### TASK PROMPT
The reply should reproduce every line of the data below word for word, minus any images.

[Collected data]
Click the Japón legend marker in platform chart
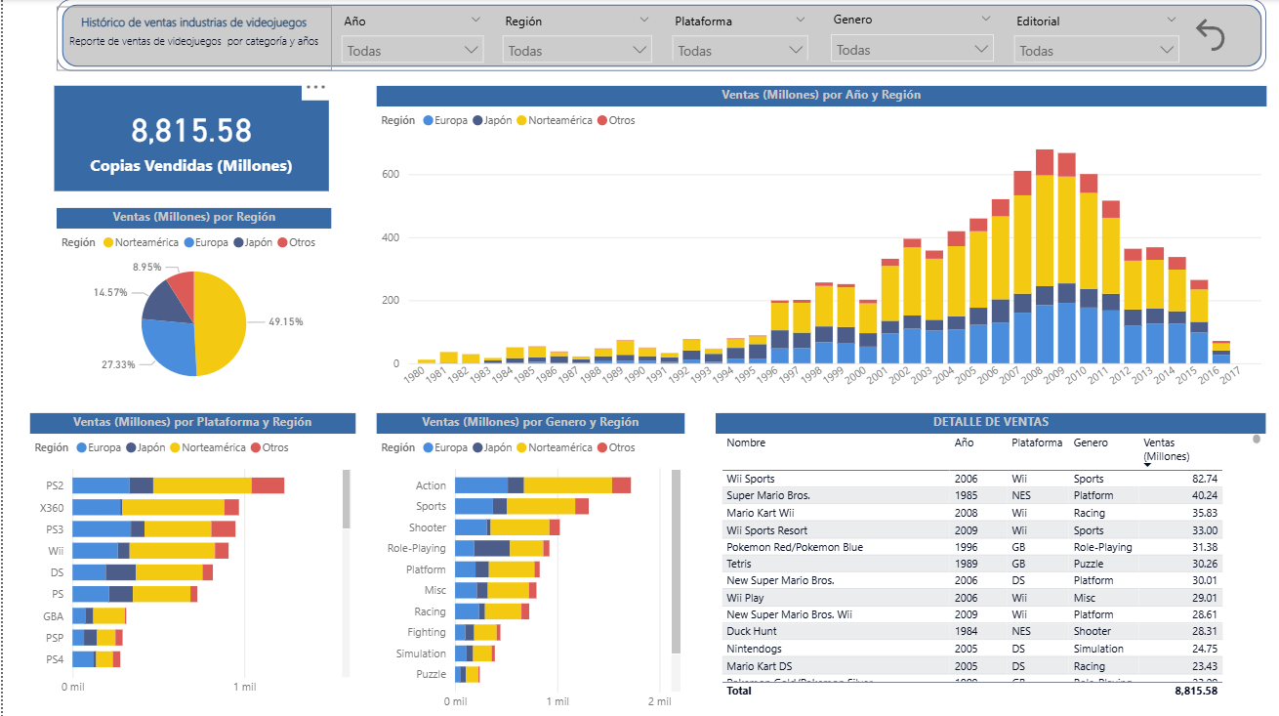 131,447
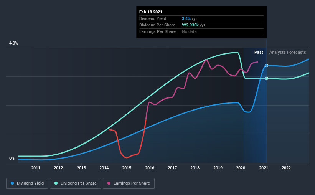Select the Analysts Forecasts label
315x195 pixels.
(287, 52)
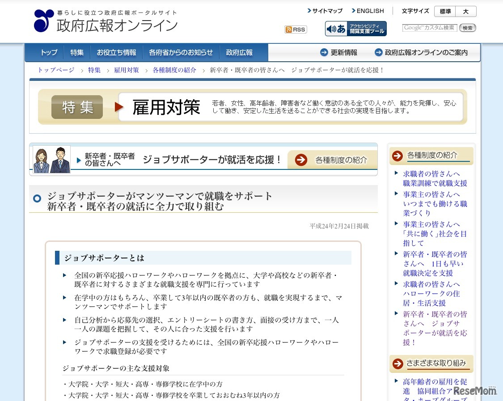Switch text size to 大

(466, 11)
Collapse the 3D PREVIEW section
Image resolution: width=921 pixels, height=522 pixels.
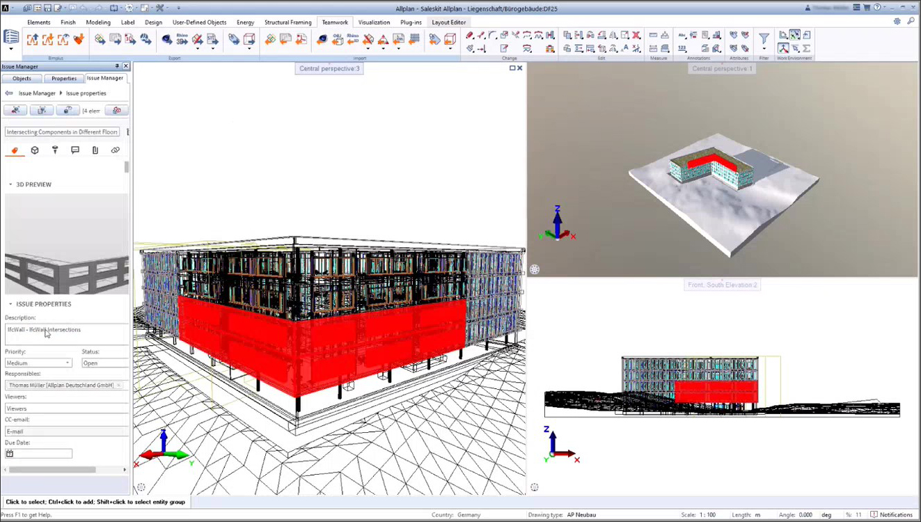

### ANSWER BOX
Click the Japón legend marker in platform chart
 131,447
Select the Analysts Forecasts label
315x195 pixels.
(287, 52)
Switch text size to 大

(466, 11)
Collapse the 3D PREVIEW section
Image resolution: width=921 pixels, height=522 pixels.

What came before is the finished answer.